I have a Myler comfort snaffle with hooks for my forward- going and sensitive beast with small mouth and we both love it.   I use both top and bottom hooks for cheekpiece and reins however I do not get the desired poll pressure when taking up reins - in fact it is the total opposite as the cheekpieces start to gape and stick out to the side!!!!      
	
	
		
		
	


	




  Due to the action of the bottom hook we still get a nice head lowering action but I'd still like the poll action, too!
I'm sure I've set bit and bridle up correctly ( shortening of cheekpieces improves situation but can only shorten them so much)  but am wondering if anyone else has that problem or maybe a solution???? 

Otherwise fab bit, any ideas?


----------



## ann-jen (15 May 2008)

When you attach the cheek pieces are you threading it through the hole and then over the branch of metal closest to the horses face or are you slipping it down the outside branch and then up through the hole in the middle - its difficult to explain but if you do it one way you get the sticky out bits and not if you do it the other way. Sorry its not easy to explain - is much easier to show how to do it in person.


----------



## Ashgrove (15 May 2008)

Try this





Seeing a picture may make it easier to understand


----------



## susannita (15 May 2008)

No I have set it up in that configuartion and still get the gaping.  I use an elastic curb chain with it using chain link things through the holes at the back - unfortunately lost one of them and can't find anothe to fit!!  So interested to see if we are the minority!! (I do wonder about the bit being marginally too big though (mine is a 5" on a 16hand tb - would not have bought anything smaller) 

plus I personally thing there is too much movement in the mouth with them which increases the gaping!! just my personal view!!


----------



## misterjinglejay (15 May 2008)

I set my old comfort snaffle up the same way and got the same gaping you are talking about. There didnt seem any way to avoid it.  Gave up in the end as there did seem to be too much movement. Glad it wasnt just me!


----------



## the watcher (15 May 2008)

We do get a similar effect, but found the Myler hanging cheek to be the answer, dressage legal and no gappy sides


----------



## tyramisu (16 May 2008)

Thanks guys, I'm so glad I'm not the only numpty!!
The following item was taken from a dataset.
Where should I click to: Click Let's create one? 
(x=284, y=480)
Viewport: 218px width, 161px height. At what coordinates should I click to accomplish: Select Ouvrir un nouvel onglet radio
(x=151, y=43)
ANN-JEN:   I know what you mean and I use the outside of the hooks as instructed by Myler.   May try inside to see if that makes a difference.  Or don't use top hook at all?

AVENGER:  That sounds like an idea using an elastic curb chain - where do you get that from???    


I agree they seem to have a lot of movement but my girly seems to fight that bit the least so we will stick with it.   Will investigate the curb chain/strap possibility though!


----------



## Persephone (17 May 2008)

Have a look on google. I have a funny feeling that the comfort snaffle mouthpiece has been either recalled or withdrawn due to safety worries.

Sorry a bit off topic, but thought you would like to know.


----------



## tyramisu (20 May 2008)

Had a quick look on net but couldn't find anything.  Have you got link, JOJOBAH?   worried now


----------



## suzysparkle (20 May 2008)

It's the neue schule ones that were recalled. The 'comfy contact' ones, they look like mylers.


----------



## tyramisu (21 May 2008)

Ah, yes, they were breaking in the middle section but I think new design has been released.   Thanks!


----------